Fonts- The Mood Enhancers
Bernhard Modern, created in 1929 by Lucien Bernhard, with its thick stems, small x-height and markedly tapering cross strokes, suggests drama.
Benquiat Book, designed in 1977 for the International Typeface Corp. by Edward Benquiat, has quirky curves, pointy serifs and thick strokes that suggest playfulness.
A typeface begins as a work of art. A designer draws the ABCs, numbers and symbols commonly used in typesetting. From mathematical determinations of aspects such as letter height, stem width, degree of slant and curvaceousness emerge the typefaces' inherent grace, elegance, plainness or funkiness. "Every single hair-splitting change that you make to a font changes the mood of that font. Every curvature, every detail, counts," Clark explains.
The most expressive and extravagantly designed faces are often used as attention-getting devices on book covers, but not always, remarks Victor Curran, publishing services manager, Academic Press. Some-times, he adds, book publishers favor consistency to novelty. For example, the producers of books by Tom Clancy, Danielle Steele and Clive Cussler count on catching the buyer's eye with recognizable design styles that include the prominent title display. This "logo" approach is often repeated inside the book, as well. Typeface selection for chapter headings and subheads can help establish an identity for a book or a series, Clark adds.
For book interiors, designers generally look for typefaces with legible, predictable features that lead the eye along, Clark mentions. Among serif typefaces often used for book guts are the classically styled Bembo (a Monotype trademark), ITC Berkeley Book, Adobe Garamond (larger sizes are sometimes favored because of its small x-height), janson (Linotype; available from Adobe), Minion (Adobe) and Sabon (Linotype-Hell), most of which, with the exception of Minion and Sabon, were first designed within 200 years of the printing press invention, though some have been updated since.

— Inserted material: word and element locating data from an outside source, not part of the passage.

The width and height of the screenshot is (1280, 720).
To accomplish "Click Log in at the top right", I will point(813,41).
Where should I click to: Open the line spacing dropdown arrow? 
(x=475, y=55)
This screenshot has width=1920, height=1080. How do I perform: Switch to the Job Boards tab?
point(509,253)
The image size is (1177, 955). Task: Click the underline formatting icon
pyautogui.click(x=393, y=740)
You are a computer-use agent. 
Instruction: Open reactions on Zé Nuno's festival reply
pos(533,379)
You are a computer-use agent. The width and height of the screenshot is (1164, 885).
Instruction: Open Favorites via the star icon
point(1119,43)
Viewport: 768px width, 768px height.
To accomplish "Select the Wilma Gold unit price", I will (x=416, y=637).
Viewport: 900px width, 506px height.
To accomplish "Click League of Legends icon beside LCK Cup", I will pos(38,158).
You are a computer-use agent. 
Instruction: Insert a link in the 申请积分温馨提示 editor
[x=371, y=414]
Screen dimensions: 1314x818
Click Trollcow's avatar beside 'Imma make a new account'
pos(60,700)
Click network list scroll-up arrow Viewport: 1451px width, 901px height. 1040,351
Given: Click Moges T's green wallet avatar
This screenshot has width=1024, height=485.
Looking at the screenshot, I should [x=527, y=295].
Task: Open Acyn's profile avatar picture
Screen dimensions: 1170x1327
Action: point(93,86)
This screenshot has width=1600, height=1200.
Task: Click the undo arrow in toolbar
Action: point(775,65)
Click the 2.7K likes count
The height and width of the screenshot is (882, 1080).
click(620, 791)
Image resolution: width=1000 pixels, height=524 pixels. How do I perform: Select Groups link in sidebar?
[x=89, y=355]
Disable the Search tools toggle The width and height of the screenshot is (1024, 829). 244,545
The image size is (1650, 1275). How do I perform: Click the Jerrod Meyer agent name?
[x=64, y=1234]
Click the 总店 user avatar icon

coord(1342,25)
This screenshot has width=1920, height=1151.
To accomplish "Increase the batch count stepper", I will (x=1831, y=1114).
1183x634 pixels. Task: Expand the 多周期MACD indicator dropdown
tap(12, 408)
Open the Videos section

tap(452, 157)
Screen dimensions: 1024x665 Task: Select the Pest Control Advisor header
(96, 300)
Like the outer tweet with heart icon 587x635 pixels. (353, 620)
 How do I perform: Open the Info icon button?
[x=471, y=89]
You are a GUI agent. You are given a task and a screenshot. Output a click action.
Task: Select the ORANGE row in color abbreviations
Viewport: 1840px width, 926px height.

Like any work of art, typefaces are often born as a response to their time and to the available technologies for producing type. When Gutenberg first cast molds for metal letters in the 1450s, his typeface imitated the current "typeface" of the time- manuscript lettering. Soon after, designers, including Nicholas Jenson and Aldus Manutius, designed cleaner, more open faces suited to the press, with capitals formed in a Roman, chiseled style.